Task directions: Omit every image, and transcribe the remaining entries exactly as given.

Pixel coordinate grounding data:
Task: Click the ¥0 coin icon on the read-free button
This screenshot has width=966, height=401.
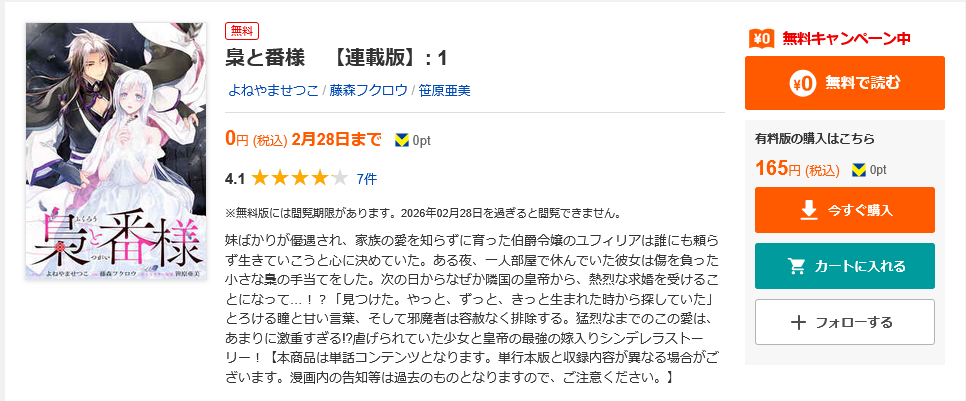Action: 802,83
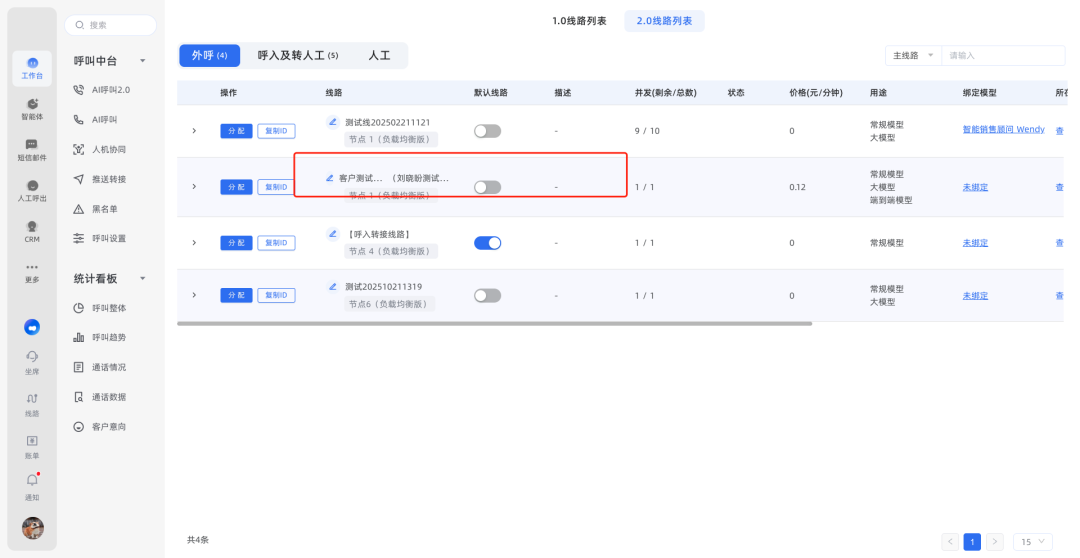Click the 人工呼出 sidebar icon
Viewport: 1080px width, 558px height.
point(32,190)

Expected answer:
Task: Click the ¥0 coin icon on the read-free button
This screenshot has width=966, height=401.
Action: 802,83
Click the 人工呼出 sidebar icon
Viewport: 1080px width, 558px height.
point(32,190)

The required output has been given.